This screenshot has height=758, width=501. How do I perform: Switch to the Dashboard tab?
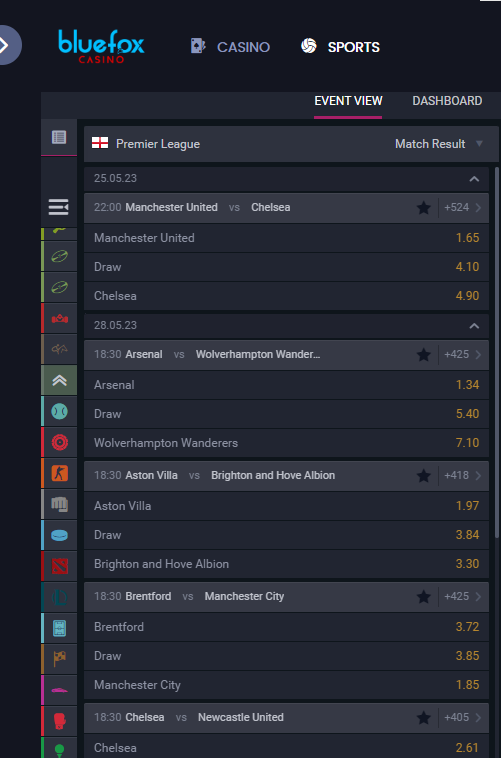(447, 101)
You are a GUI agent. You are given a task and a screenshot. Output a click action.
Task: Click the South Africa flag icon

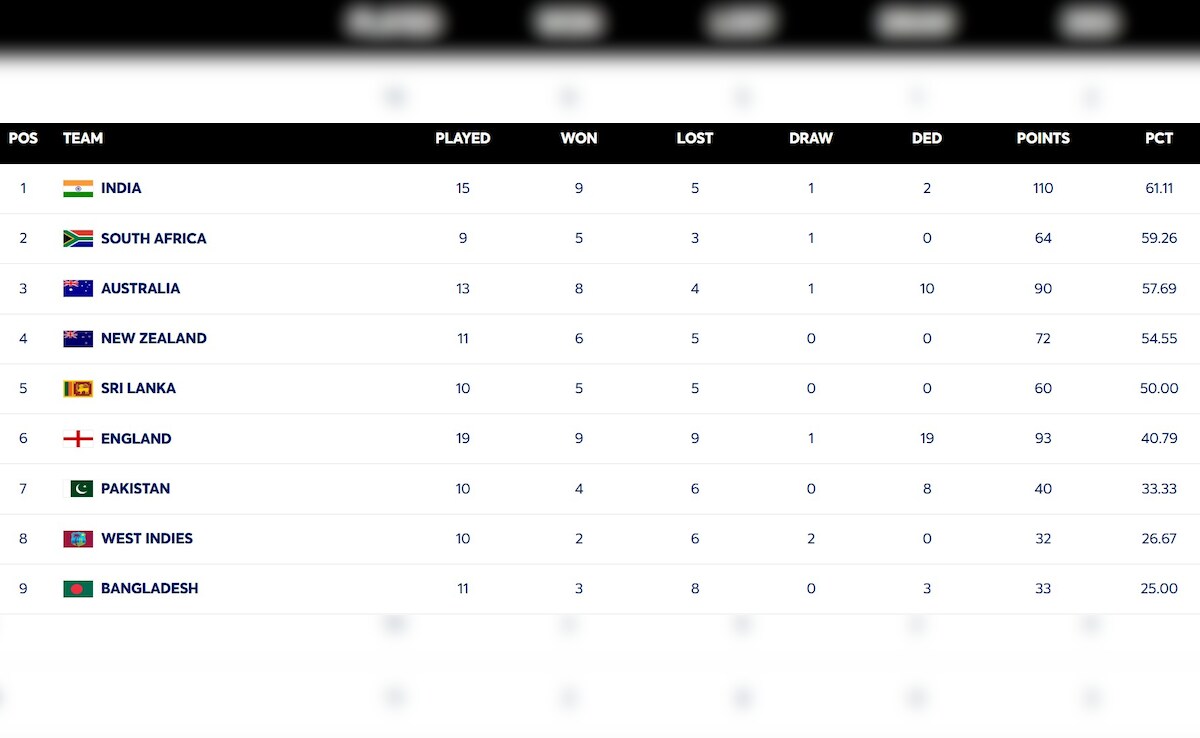pos(78,238)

--- --- ---

Line by line, write out the records above exactly, skipping the pictures.

Task output:
This screenshot has height=758, width=501. How do I perform: Switch to the Dashboard tab?
(447, 101)
You are a GUI agent. You are given a task and a screenshot. Output a click action.
Task: Click the South Africa flag icon

pos(78,238)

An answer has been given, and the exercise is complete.